Task instructions: Copy out the listing word for word, starting at the line that contains "You are a GUI" and ending at the last line of the listing, and leave the pictures out of your answer.

Material for this task:
----
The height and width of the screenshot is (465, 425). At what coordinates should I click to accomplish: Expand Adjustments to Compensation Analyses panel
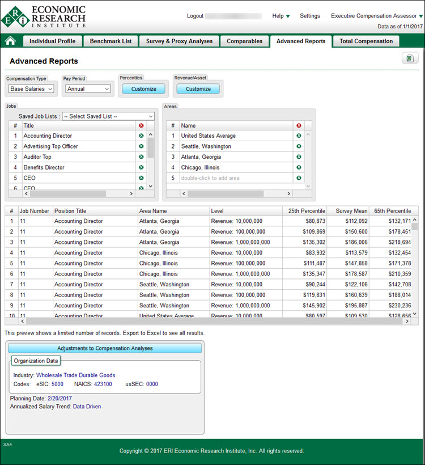pos(105,348)
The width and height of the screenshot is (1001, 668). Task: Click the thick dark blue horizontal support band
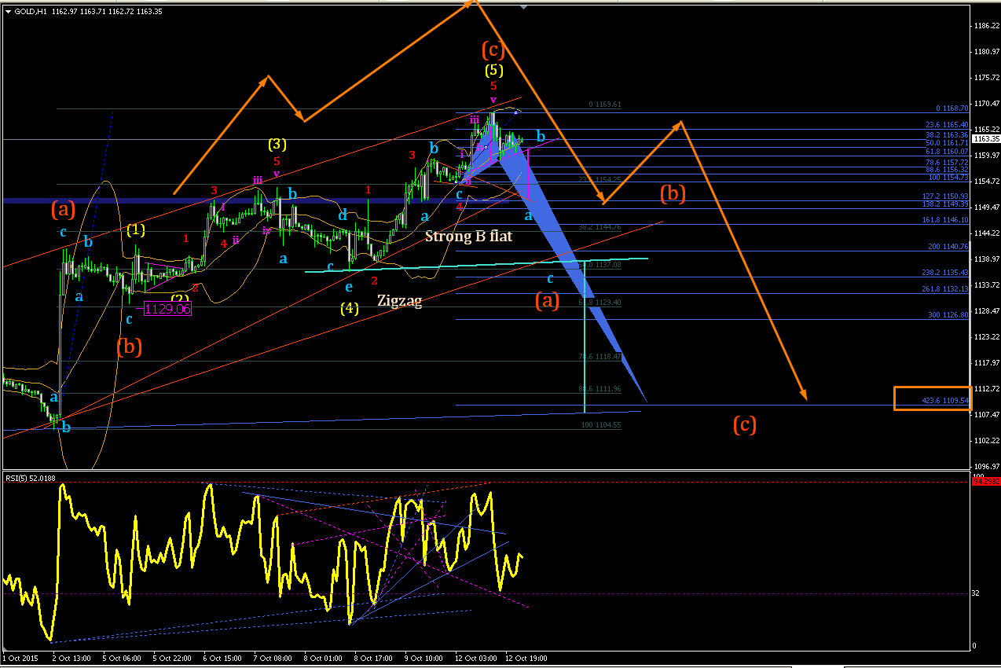(255, 201)
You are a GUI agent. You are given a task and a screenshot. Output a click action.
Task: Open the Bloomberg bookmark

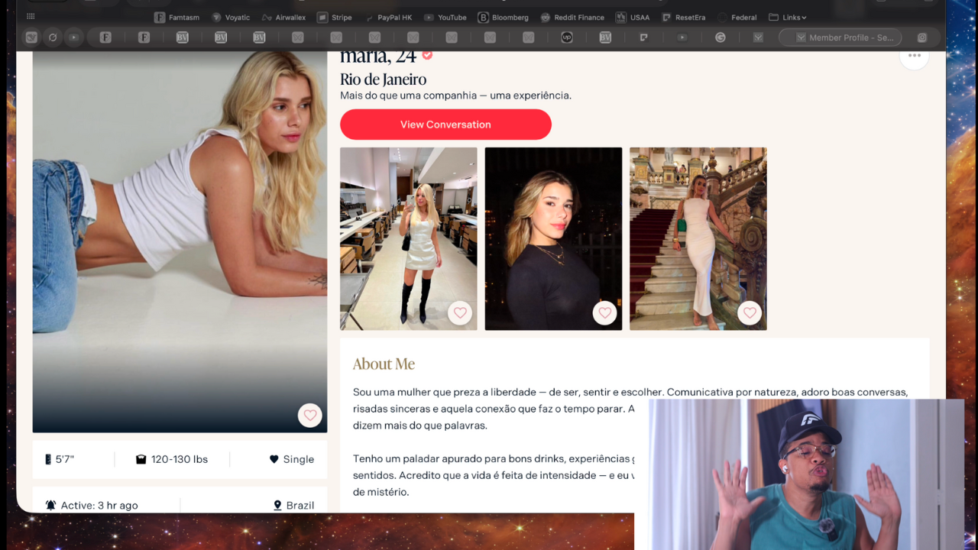[x=503, y=18]
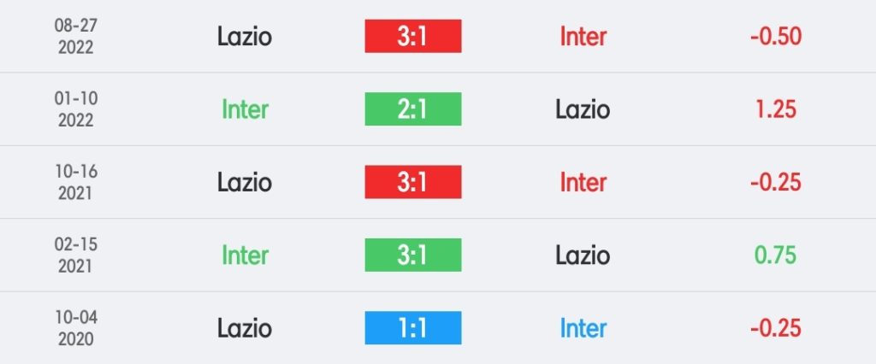Open the green 2:1 score badge
The height and width of the screenshot is (364, 876).
[x=413, y=109]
----
Reply:
You are a GUI agent. You are given a task and a screenshot. Output a click action.
Task: Open the Bloomberg bookmark

[x=503, y=18]
Open the green 2:1 score badge
The height and width of the screenshot is (364, 876).
[x=413, y=109]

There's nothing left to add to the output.